Lange’s brilliance, inside-the-park slam propel LSU to Regional Final

Tigers down Rice 4-2 in winner’s bracket contest

By JAMES MORAN
Tiger Rag Associate Editor

With a spot in the regional championship on the line, Alex Lange wasn’t about to let a little shower wash away another one of his white outs.

The right-hander looked and threw superbly decked out in all white everything, but the rains again came and halted play with LSU clinging to a two-run lead in the seventh. Only this time Lange weathered the storm and returned the 56-minute delay to keep dealing.

“I was pretty locked in,” Lange said. “It was never even really a question if I was going to come out. There really wasn’t a discussion if I was coming out so I just tried to stay locked in.”

From that point on Lange retired eight of the final 11 men he faced to complete eight-plus masterful innings of two-run ball, the latest in a unblemished career of postseason gems that sent him off the mound amid yet another thunderous standing ovation from the paying customers.

Lange’s brilliance and a scoreless ninth from closer Hunter Newman made a bizarre inside-the-park grand slam way back in the first inning hold up as LSU squeaked past Rice 4-2 on Sunday night to move within one victory of advancing to another super regional under Paul Mainieri.

“I’ve run out of superlatives to say about him,” Mainieri said of his ace. “He’s just an amazing competitor. Obviously he has talent, but there’s something that makes him different from other people, and that’s his competitive zeal.”

“That’s what you expect from big-time players,” Jake Fraley added rather matter-of-factly. “That’s what we expect from Alex Lange.”

The entirety of LSU’s offensive production can be attributed to a fit of wildness from Rice ace Jon Duplantier and an Alex Box ground rule that also seems to pop up this time of year.

The right-hander walked three of the game’s first four hitters to load the bases for Greg Deichmann. That’s where things got crazy on what initially looked to be at most a two-run double down the first-base line.

“We did a great job of making him throw a lot of pitches and the guys in front of me drew key walks to load the bases,” Deichmann said. “I was just trying to lift a fly ball to get the run in, but he threw me a curveball and I was able to turn on it and hit it down the line.”

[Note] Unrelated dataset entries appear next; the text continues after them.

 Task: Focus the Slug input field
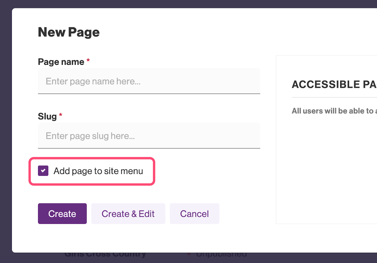tap(149, 136)

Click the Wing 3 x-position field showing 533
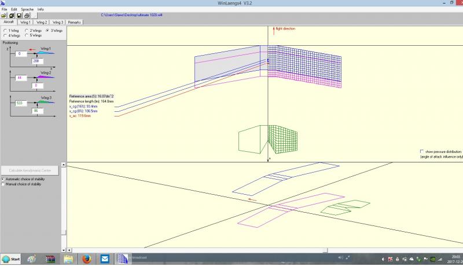coord(20,103)
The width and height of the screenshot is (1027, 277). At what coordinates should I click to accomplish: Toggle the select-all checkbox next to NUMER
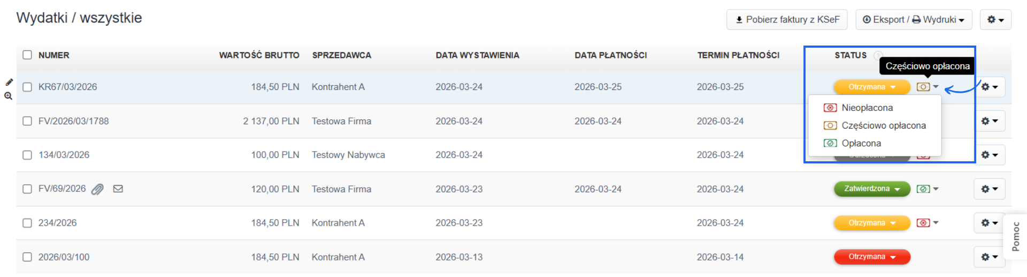click(x=27, y=55)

Rice right fielder Charlie Warren reached down toward the baseball pinned beneath the bench before hoisting his arms skyward, and Deichmann never stopped running as his bases-loaded chopper bounded over the bag at first and down the line toward the LSU bullpen.

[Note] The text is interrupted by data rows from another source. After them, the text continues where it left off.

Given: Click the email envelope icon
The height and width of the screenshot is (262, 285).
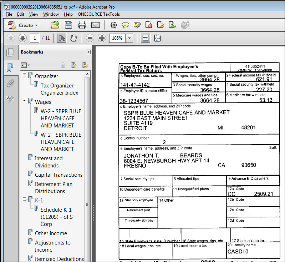Looking at the screenshot, I should [x=95, y=25].
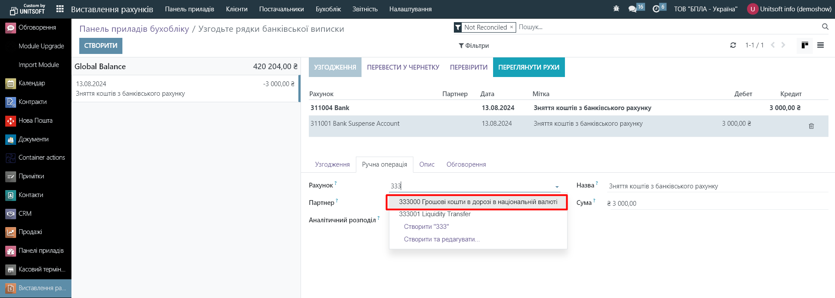Viewport: 835px width, 298px height.
Task: Expand the Рахунок field dropdown arrow
Action: [557, 187]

Warren’s attempted retrieval triggered an Alex Box Stadium ground rule that seems to always come up this time of year, and after the umpires conferred, it was ruled an inside-the-park grand slam. And just like Tyler Moore in the 2014 regional against Houston or Chris Reid earlier this season, the umpires correctly ruled it a live ball and thus an inside-the-park home run.

“We got fortunate because their outfielder reached for the ball,” Mainieri explained, reiterating that he explicitly explains the ground rule in question to every opposing coach and umpire that comes to the Box. “The rules are very clearly stated that if you do that, the ball is live.”

Turns out that’d be all Lange would need. He allowed just one hit through the first four innings before Grayson Lewis turned on an inside heater and belted it clear over the left field bleachers for a solo shot that cut the LSU lead to 4-1.

Then the rain started falling in the sixth, and the tarp came out immediately following Ford Proctor’s ringing RBI double that brought the Owls within two runs with just one out in the frame.

Lange returned from the delay and promptly walked the tying run on base. The game felt as if it hung in the balance with Connor Tekyl and Lewis coming up, but Lange fanned both with filthy spiked curveballs tumbling down in the zone.

“That’s my go-to pitch, so I couldn’t just put it in my back pocket,” Lange said. “I had to continue to throw it and we were successful with it.”

He then cruised through the seventh and eighth with a hit batsmen being the only batter to reach. He finished the evening with 10 strikeouts while allowing just five hits and a pair of free passes to earn his third NCAA Tournament win in four career starts.

“I thought Lange threw the best curveball that we’ve seen all year,” Rice coach Wayne Graham said. “We were the victim of a guy throwing a really great game.”

Rice will play Southeastern in an elimination game at 2 p.m. tomorrow with the winner slated to take on LSU at 7 p.m. If LSU should lose that game, there’d be a winner-take-all contest Tuesday. Mainieri said he’ll start freshman right-hander Caleb Gilbert tomorrow regardless of opponent.